Fast forward two months, to the last week of August, I was walking the hallways of the music building at St Olaf, now as a student of the college. As a transfer student, I had a lot to get worked out in the week before classes began. Music Education would be my focus of study. Prior to enrolling in late June, I decided that if I was going to start over at a new college, why not start over with a new instrument. If I was going to be a Band Director, wouldn’t it make sense to have a solid foundation in both brass and woodwind instruments? So I changed my primary performance instrument to the Alto Saxophone. Not my smartest moment….
In that week prior to classes starting, transfer students needed to audition for performance ensembles. While most groups’ rosters were finalized, they would usually leave a couple spots for transfer students. Upon completing my audition for Norseman Band, the director quickly burst my bubble. He was not going to allow me into Band until January… unless I was willing to audition on the Trumpet. Anyone who truly knows me, knows that if I get an idea in my head, I am rather stubborn in changing my mind. Maybe not my best trait, or smartest moment… but again, I believe there was some divine intervention here.

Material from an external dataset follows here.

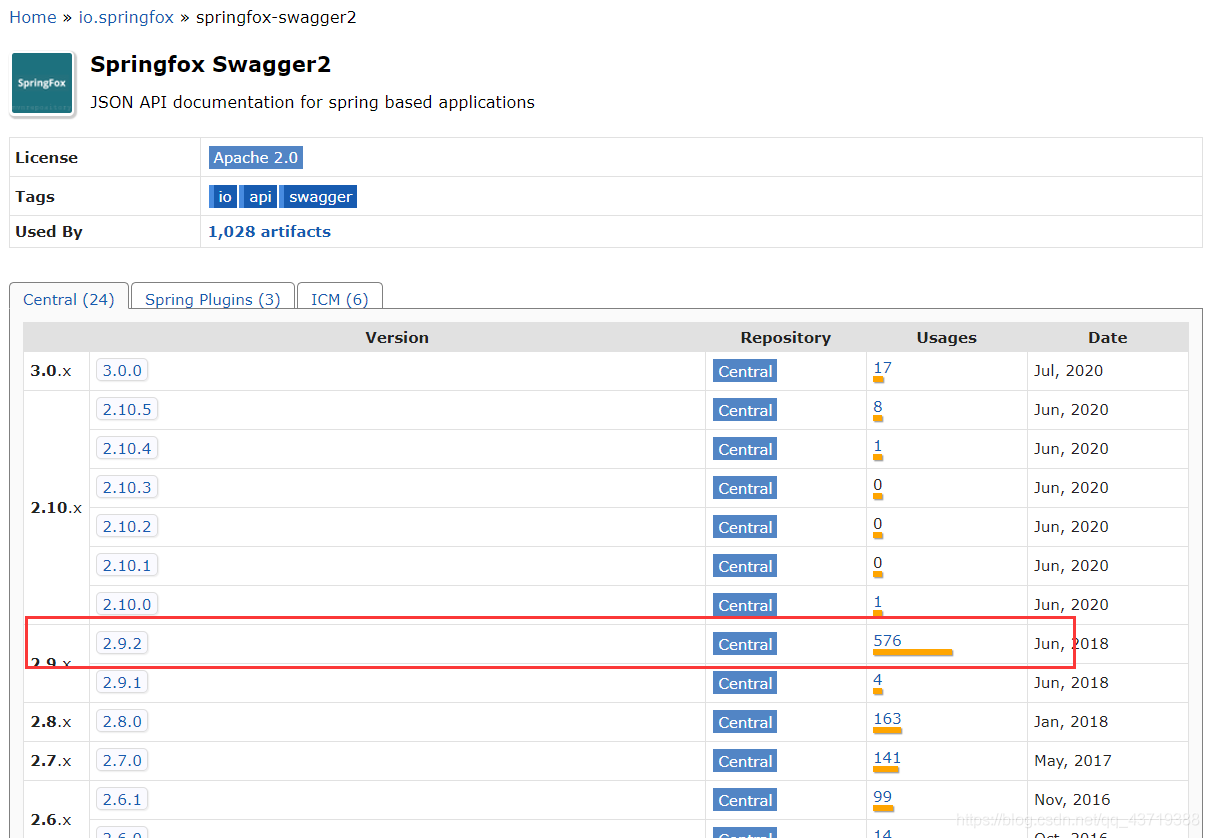
Task: Click the Central badge for version 2.6.1
Action: [x=744, y=799]
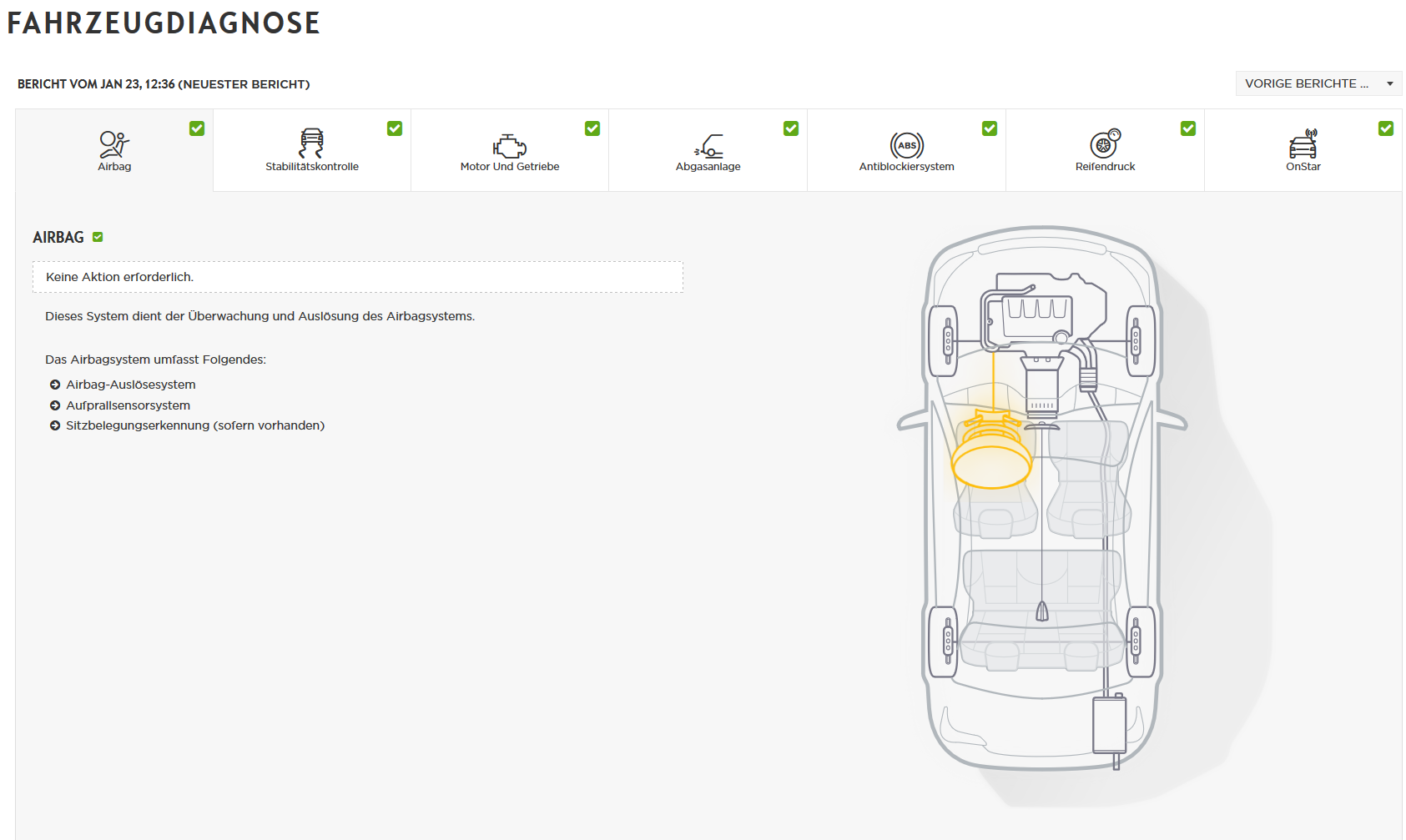This screenshot has height=840, width=1406.
Task: Click the Motor Und Getriebe engine icon
Action: 510,146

As I slowly walked the halls of the music building, I passed office after office. All I remember was thinking… NOW WHAT?? I am a music major… I need to be in an ensemble… if I am not, my time here is simply wasted, and let’s not forget the dollars of tuition that were down the drain. Nearing the end of the hallway, I came across a door with another audition signup list taped to it. For some reason, I stopped and turned and looked at it. It was for the Cantorei Choir, which was a co-curricular choral ensemble directed by John Ferguson. As I stood there looking at the list, I came up with a million reasons to not put my name on that list… I had never sung in choir… the only singing I did was in the shower. He would never let me in because I had no previous experience.
But something made me put my name on that list.
Fast forward 2 days, and I was standing in Ferg’s office auditioning. I was terrified, however I sang better than I even knew I could. After a few minutes, he stopped and said… “How long have you been singing?” I stopped, thought for a second, looked down at my watch, and said… “About 10 minutes.” We continued to discuss why I was auditioning. He then paused, and with a slight smirk, and much to my surprise, said… “I am going to let you into my choir, BUT, I will require you to take a Vocal Class.” Suffice it to say I proceeded to sign up for that Vocal Class… which was taught by Anton Armstrong, Director of the St Olaf Choir. Upon completion of that class, Dr. Armstrong asked if I would be interested in studying privately with him. Each year he would take on two students, and he had one opening. Again, I am convinced there was some Divine intervention here.
My heart had been torn into pieces hearing I would not be allowed into Band. But God took my hand and guided me down the scary unknown hallway to John Ferguson’s office. He heard my questions, and guided me with his wisdom. Standing in that hallway was like standing on the ocean waters, but God held my hand and calmed my fears. He guided me to a path He knew would fill my soul, and those I perform in front of, with his love, hope and compassion.
That is how I have become the vocalist that I am today. And as they say, the rest is history.